Another question is whether there are group or individual differences in susceptibility to the item position effects. Debeer, Buchholz, Hartig, and Janssen [144] (see also [31,145]) examined data from the low-stakes Program for International Student Assessment (PISA) 2009 reading assessment (N = 460,000+, 65 countries), using an item-response theory (IRT) model that included item position effects, which enabled modeling test-taker effort (i.e., less susceptibility to item position is assumed to indicate more [consistent] effort). They found both a general decrease in effort across countries, and large individual, school-level, and country-level differences in the decrease of examinee effort over the course of the test. The amount of decrease was associated with the overall performance level. For example, students from Finland, which is a high (average) performing country, showed a relatively small decrease in effort (d = −0.09), whereas students from Greece, which is a lower performing country, on average, showed a larger decrease in effort over the course of the test (d = −0.28). There were also school effects on persistence, supporting a positive relationship between persistence and ability (schools with higher ability students also are ones with higher-average-persistence students). The large lesson here is that differences in PISA scores between countries at least partly reflect noncognitive (persistence) differences between students in those countries. This result was replicated at the student level in a large-scale German achievement study [146], using a survey approach to measure effort as a predictor of change in item difficulty during the test.

8.3. Response Time

Another indicator of effort on a cognitive ability test, particularly one given under low-stakes conditions, is response time. The idea is that if examinees are responding quickly, for example, in less time than it takes to read the question, they are not putting forward adequate effort for solving the problem. Wise and Kong [99] proposed a measure of response-time-effort (RTE) indicated by the proportion of items for which the examinee takes adequate time to respond, that is, more time to respond than a low threshold (which can be determined in various ways [147], but typically below a second or two, depending on the task). This measure has been shown to relate to test performance as well as other outcomes [148]. Students who display less response-time-effort tend to do more poorly on the assessment. Lee and Jia [149] developed a response-time-effort method to investigate student effort on the National Assessment of Educational Progress (NAEP).
Wise and Gao [150] proposed a broader measure of test taking effort on computer tests, which they refer to as response behavior effort (RBE). In addition to rapid guesses (the response measured with RTE), they proposed rapid omits and rapid perfunctory answers on constructed response items. In all of these cases, they used a threshold of 10% of the average time test takers spent on the item, or 10 s (whatever was lower) as the threshold to defined rapid guessing, omitting, or perfunctory answering. They applied this method to the Office of Economic Cooperation and Development’s (OECD) 2013 PISA-Based Test for Schools (PBSTS), and found that about 5% of all of the items showed a RBE value of less than 0.90, due to rapid guesses (71% of non-effortful responses), rapid omits (19%), and rapid perfunctory answers (10%). The highest achievers (by quartile) displayed the highest behavior effort (75,157 solution behavior responses/75,216 responses total = 99.9%; vs. the lowest quartile at 95.3%, computed from information in their [150] Table 3). However, it was also true that for those items in which the test taker did display solution behavior, there still was a difference of 27% vs. 72% correct for the lowest vs. highest quartile.

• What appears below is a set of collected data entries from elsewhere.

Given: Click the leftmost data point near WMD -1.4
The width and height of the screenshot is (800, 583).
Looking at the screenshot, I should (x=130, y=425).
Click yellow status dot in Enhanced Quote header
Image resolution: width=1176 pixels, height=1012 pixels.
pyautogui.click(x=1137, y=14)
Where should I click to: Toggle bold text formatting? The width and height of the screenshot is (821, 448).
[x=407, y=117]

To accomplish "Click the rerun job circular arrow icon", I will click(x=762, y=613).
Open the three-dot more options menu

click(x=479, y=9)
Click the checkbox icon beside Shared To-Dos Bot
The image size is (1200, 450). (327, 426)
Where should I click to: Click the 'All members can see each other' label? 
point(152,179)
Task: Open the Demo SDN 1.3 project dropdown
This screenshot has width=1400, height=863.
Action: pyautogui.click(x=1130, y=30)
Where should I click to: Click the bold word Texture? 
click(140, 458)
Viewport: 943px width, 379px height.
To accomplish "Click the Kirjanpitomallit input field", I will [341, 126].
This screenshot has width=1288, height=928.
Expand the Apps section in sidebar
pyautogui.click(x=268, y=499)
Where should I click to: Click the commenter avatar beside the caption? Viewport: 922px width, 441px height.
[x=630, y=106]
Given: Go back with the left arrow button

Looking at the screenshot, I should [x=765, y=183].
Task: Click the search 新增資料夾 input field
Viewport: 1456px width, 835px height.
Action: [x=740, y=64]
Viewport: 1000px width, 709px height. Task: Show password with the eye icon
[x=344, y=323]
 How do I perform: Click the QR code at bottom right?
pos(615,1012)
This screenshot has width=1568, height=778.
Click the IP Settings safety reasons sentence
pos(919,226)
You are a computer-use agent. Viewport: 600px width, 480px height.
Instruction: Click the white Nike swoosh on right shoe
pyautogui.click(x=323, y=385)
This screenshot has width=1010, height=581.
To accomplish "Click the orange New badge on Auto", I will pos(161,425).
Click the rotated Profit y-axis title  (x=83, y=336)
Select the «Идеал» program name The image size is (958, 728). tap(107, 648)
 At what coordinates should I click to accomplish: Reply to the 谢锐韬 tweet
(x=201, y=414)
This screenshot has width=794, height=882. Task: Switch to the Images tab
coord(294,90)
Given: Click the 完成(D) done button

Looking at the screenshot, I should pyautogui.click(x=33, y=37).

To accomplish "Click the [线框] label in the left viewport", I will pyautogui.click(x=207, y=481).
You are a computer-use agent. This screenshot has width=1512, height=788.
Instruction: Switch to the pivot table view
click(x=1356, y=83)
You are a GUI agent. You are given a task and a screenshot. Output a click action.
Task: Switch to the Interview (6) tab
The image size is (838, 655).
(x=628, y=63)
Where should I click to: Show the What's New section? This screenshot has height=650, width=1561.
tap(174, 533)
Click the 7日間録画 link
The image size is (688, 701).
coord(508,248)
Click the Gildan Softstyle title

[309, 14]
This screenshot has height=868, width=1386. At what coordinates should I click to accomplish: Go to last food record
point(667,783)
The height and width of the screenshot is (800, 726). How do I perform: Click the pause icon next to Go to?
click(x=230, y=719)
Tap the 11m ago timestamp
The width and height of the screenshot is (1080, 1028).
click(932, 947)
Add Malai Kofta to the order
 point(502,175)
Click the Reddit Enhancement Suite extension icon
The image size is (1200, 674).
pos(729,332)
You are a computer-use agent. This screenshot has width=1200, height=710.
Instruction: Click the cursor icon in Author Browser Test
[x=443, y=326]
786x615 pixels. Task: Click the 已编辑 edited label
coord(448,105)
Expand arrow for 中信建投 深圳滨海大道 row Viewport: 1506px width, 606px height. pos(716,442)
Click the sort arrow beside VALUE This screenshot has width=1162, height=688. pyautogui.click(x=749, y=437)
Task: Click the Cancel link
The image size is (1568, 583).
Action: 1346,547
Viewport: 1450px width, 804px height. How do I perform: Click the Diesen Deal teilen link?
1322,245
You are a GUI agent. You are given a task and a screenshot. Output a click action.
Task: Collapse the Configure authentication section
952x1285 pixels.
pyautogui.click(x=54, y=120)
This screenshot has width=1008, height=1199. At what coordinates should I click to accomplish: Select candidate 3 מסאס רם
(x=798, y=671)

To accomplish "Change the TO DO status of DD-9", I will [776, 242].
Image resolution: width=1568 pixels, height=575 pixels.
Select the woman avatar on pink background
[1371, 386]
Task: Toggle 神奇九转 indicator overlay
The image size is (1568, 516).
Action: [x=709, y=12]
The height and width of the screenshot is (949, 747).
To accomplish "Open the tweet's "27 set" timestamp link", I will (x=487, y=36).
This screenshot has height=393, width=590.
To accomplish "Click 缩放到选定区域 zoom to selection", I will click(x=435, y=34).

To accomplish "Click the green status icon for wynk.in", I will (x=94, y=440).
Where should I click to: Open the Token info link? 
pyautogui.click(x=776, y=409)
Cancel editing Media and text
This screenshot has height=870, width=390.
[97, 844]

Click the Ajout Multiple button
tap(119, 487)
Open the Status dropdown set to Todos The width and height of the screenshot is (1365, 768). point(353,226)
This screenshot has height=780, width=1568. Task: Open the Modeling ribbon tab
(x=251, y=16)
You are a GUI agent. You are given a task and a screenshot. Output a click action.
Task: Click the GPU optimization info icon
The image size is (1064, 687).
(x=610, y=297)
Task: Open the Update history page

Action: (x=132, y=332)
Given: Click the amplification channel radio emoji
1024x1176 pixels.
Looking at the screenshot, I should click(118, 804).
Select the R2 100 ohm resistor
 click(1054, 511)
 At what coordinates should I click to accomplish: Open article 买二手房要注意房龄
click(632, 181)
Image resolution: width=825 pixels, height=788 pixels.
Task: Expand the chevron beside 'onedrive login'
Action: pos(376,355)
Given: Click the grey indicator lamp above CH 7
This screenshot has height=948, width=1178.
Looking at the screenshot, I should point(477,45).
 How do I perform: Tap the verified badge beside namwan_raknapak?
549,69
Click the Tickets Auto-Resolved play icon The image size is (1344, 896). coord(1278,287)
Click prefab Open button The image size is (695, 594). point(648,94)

9. Personality Measured through Real World Behavior

9.1. Study Time

How students choose to spend their out-of-school time can be thought of as a noncognitive factor that is integral with achievement, as indicated by test scores. Time spent on homework for example, is likely to boost achievement [151]. McMullen [152] estimated that one additional hour of homework per week translated to an improvement in mathematical achievement by 0.24 standard deviations, and that this was even higher for low performing students and schools. Being randomly assigned into a homework required (vs. not-required) group was found to boost test scores, grades, and retention [153]. However, the issue here is whether choosing to do homework could be seen as a personality factor (tendency to put forth effort). A study using time-diary data found that an extra hour of homework per night increased the probability of attending college by 5 percentage points (for males) [154]. However, the authors suggested that this homework effect may be due to an omitted variable (e.g., motivation), based on an instrumental variable analysis in which day of the week (e.g., surveyed on a Friday vs. not) and season (e.g., football season or not) were treated as instruments.

9.2. Registration Latency

Richardson, Abraham, and Bond [108] identified procrastination, measured by survey items (e.g., “I generally delay before starting on work I have to do”), as among the highest noncognitive correlates of college success (rho = −0.25), as defined by the grade-point average. Novarese and di Giovanni [155] examined a performance measure of procrastination, registration latency for college (law school in Italy), which is defined as the time between when a student was first eligible to enroll and when the student actually did enroll (before the deadline, near the deadline, or after the deadline, which involved paying a late fee). They found that late registering students were more likely not to complete the first year, less likely to graduate, had poorer performance, passed fewer exams, and received fewer credits. They found that this same pattern held for late registration in years two and three. A question is whether this kind of procrastination is a temporary, one-off characteristic, perhaps due to circumstances, or a more lasting one. They found some evidence pointing to it being a lasting characteristic; the correlation between procrastination from year to year (for the first five years, ignoring the first year, which was a bit of an outlier), ranged from 0.33 to 0.47, suggesting a relatively stable indicator. Interestingly, promptness averaged over years two and three, which was found to be correlated to a performance measures (number of exams passed, r = 0.42), was only modestly related to a self-report prompt, “I procrastinate” with a 0–10 response scale (r = −0.22), which itself had a lower correlation with the number of exams passed.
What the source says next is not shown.